Naturally, Bottled Law genuflects to the reasonable foreseeability of a duty of care, and in today's environment that requires lawyers to possess technological proficiency.
"Upskilling" is the mission for tomorrow's lawyers and what the Bottled Law people are providing is "LegalTech, innovation, and NewLaw with industry webinars, professional certifications and a global network of experts".
It claims there are no equivalent enterprises offering assessment and certification for innovative lawyering and so it seeks to fill the gap between the rhetoric and giving law students real tech skills.
"NewLaw" is the subject of its first webinar held on July 18 - a subject without a clear definition, which nonetheless seeks to understand disruptive legal technologies, flexibility in the working lives of lawyers, different pricing models, and how you can be a lawyer and still bloom as a human being.
Needless to say, NewLaw and BigLaw are quite different cultures. If, as a lawyer, you see yourself as an adornment to elitism, NewLaw is probably not for you.
Another one hour Bottled Law webinar on July 25 delves deeper into software, technology and practical skills.
Come August 22, there's a CPD seminar called "Tech Hacks for Lawyers" - tips and tricks in the use of technology for document management.
Next down the slipway is a CPD ethics-based video. Technology and ethics - the new frontier. Needless to say, there are no snails lurking inside any of these programs.
For law students in 2020, the price of entry is free.

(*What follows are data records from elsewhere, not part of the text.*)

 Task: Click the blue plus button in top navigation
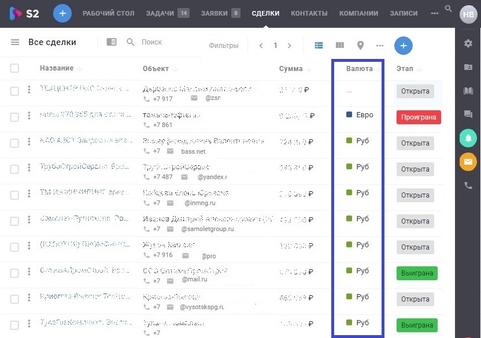point(62,13)
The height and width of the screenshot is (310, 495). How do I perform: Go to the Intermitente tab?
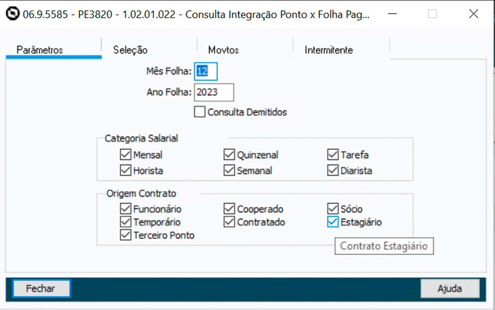click(329, 50)
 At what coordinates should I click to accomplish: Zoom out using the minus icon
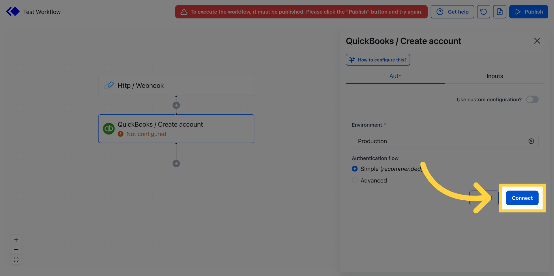(16, 249)
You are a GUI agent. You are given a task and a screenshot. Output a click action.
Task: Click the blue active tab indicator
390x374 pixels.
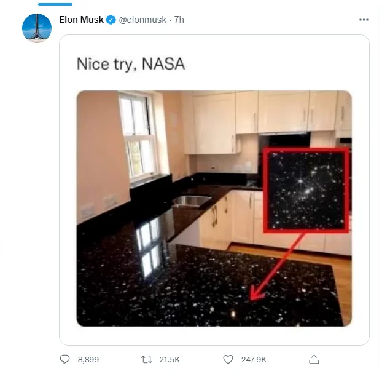[x=55, y=4]
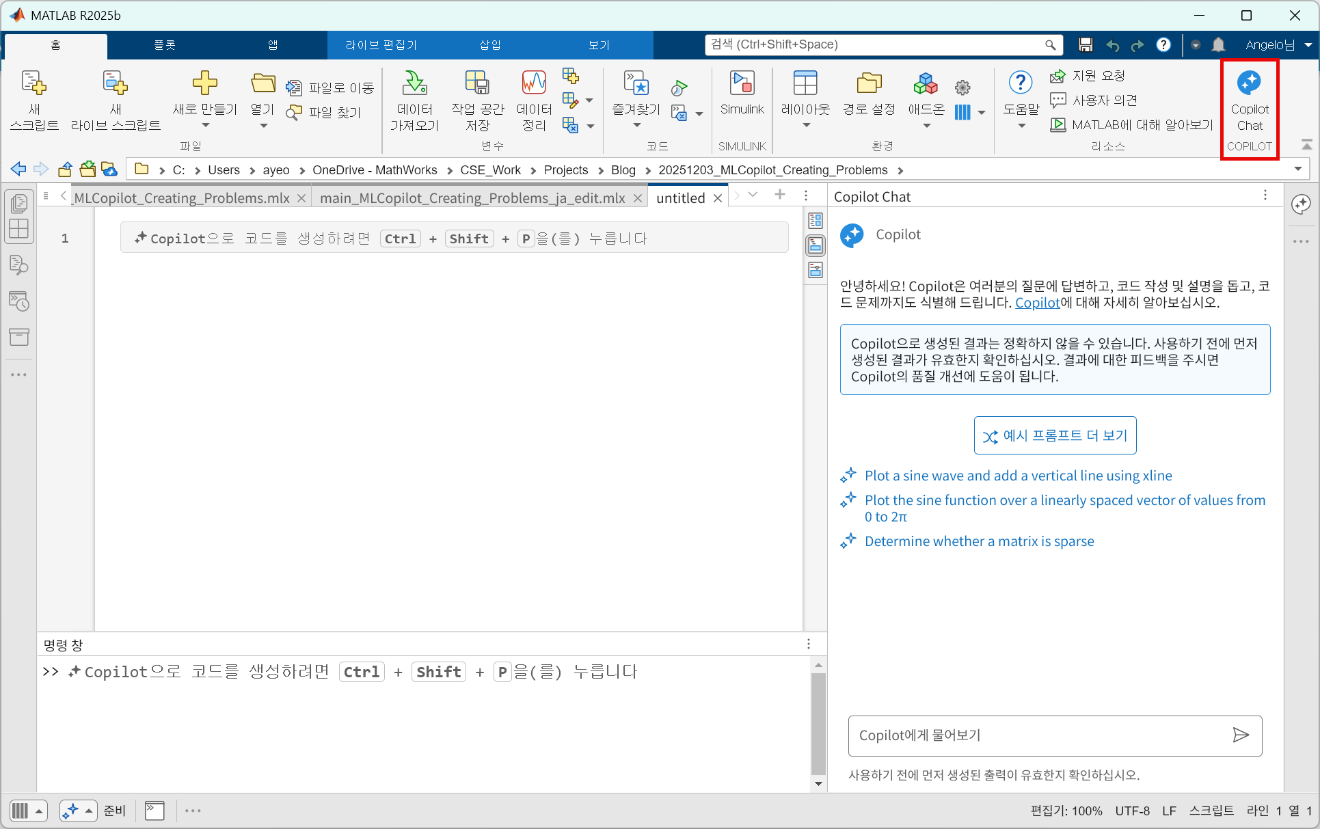Click 파일 찾기 in the ribbon
Screen dimensions: 1320x829
(325, 112)
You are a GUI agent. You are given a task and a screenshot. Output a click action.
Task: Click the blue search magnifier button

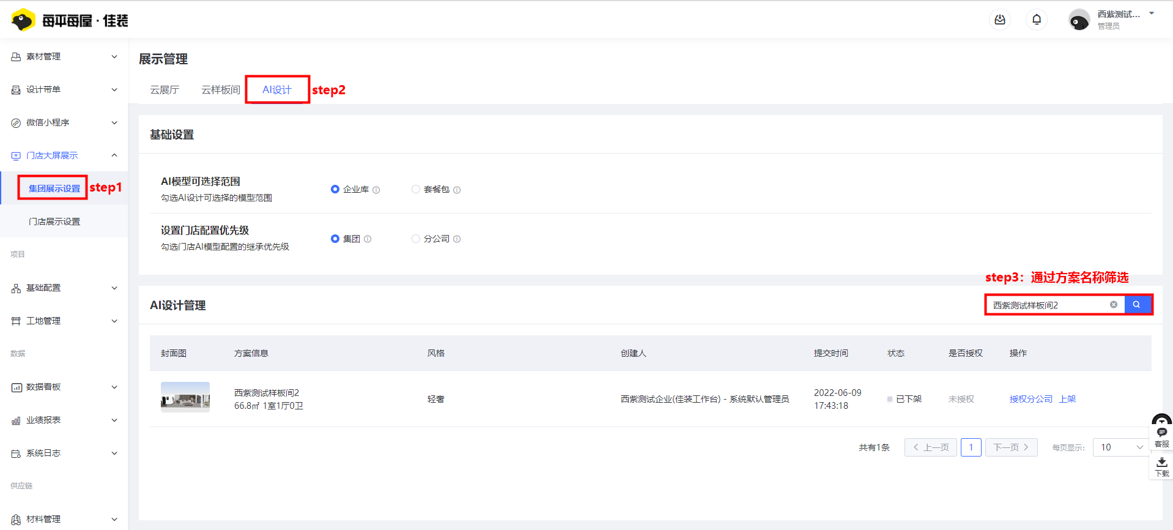coord(1138,305)
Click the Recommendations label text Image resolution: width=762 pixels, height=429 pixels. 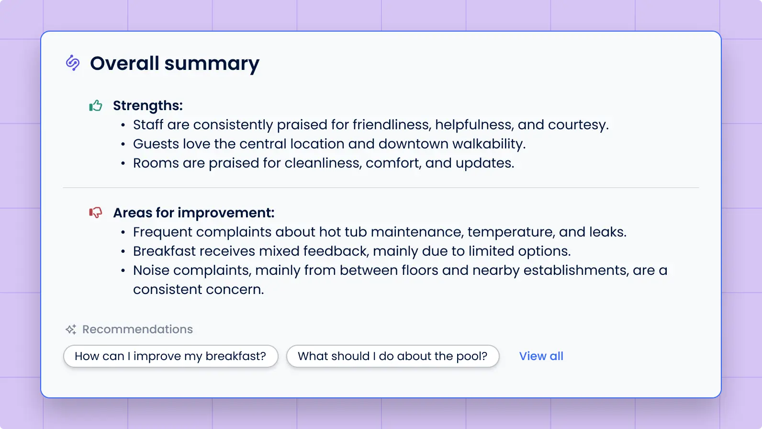point(137,329)
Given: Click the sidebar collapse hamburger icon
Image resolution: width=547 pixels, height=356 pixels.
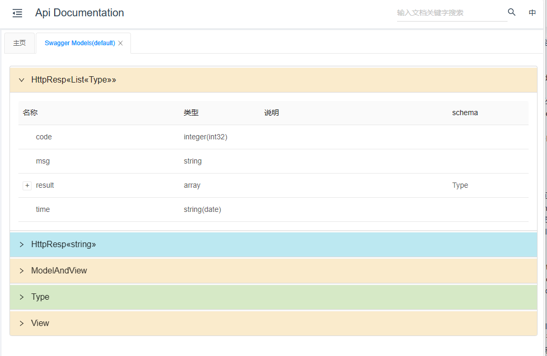Looking at the screenshot, I should click(x=17, y=13).
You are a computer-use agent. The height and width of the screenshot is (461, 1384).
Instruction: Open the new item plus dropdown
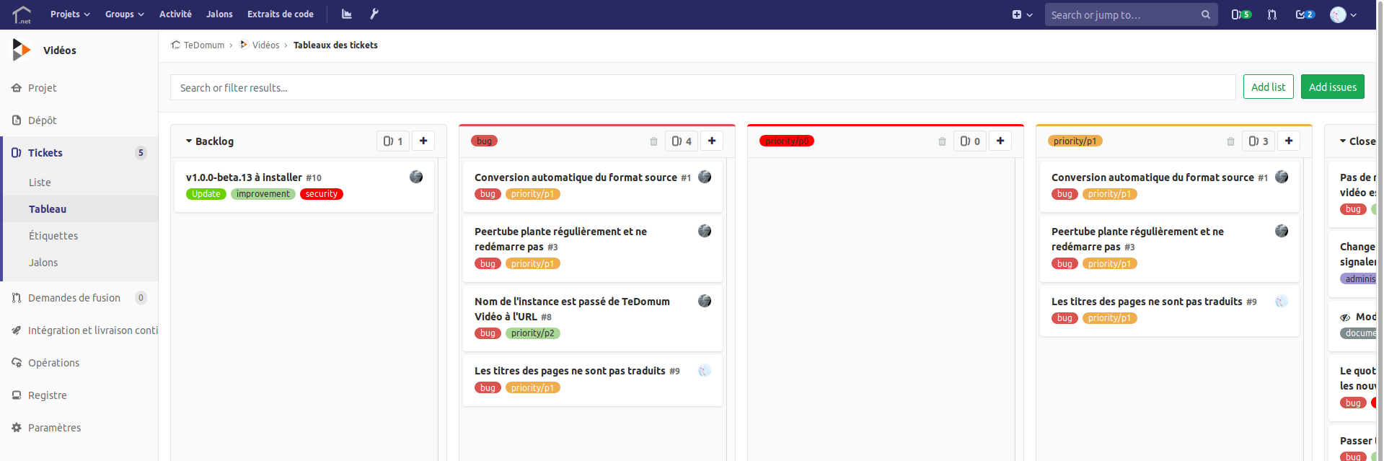pyautogui.click(x=1022, y=14)
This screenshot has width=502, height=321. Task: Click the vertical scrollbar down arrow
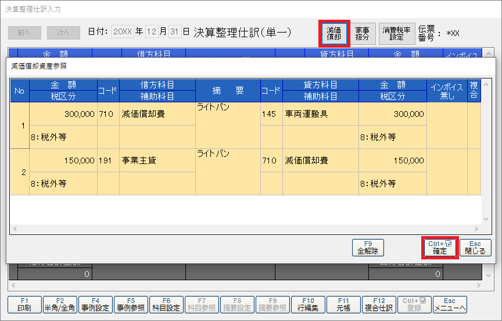486,219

Wenee Yap describes herself as the "glue" at Bottle Law. She started SurviveLaw as a way for students to connect with the myriad of issues they confronted as they slogged through their degrees. The College of Law must have liked the concept because it bought the platform.
She went to LEAP, the legal software business as global head of communications, and from there was recruited by thedocyard, a cloud based system for keeping track of documents in commercial transactions.
Yap says: "Lockdown should have taught us one thing: the successful don't panic. They observe, then act - informed by as much fact-checked information as is available.
"The future of law lies in its new lawyers, in law done better, with less of the dull, repetitive tasks nobody has ever liked.
From our perspective in tech, firms need to reconsider how they train junior lawyers. Instead of using due diligence or similar tasks, law schools and graduate/clerkship training programs could put greater emphasis on client experience, client service, negotiations, communications, clear legal writing, and use of existing technology - research tools, artificial intelligence, and workflow platforms like thedocyard."
Co-founder Nate McCurley put it this way when he spoke to Justinian:
"Lawyers are so busy focusing on where their feet are on any given day that doing things differently hasn't been a priority. It requires time for behaviour to change and time on most days seems better spent on billable hours. There are certainly better and more efficient ways of doing things thanks to technology, so the risk of not adapting may mean falling behind the competitors."
Things have moved rapidly since the pandemic changed the way the world functions, and now Bottled Law finds itself a finalist in the Lawyers Weekly awards for innovator of the year.
Others of the inaugural Bottled Law startup team are Margaret Cai, president of the Australian Law Students Association; Monica Bayas Inglis, a law student at UTS with a background in criminology; and Jennifer Zhang, also studying at UTS.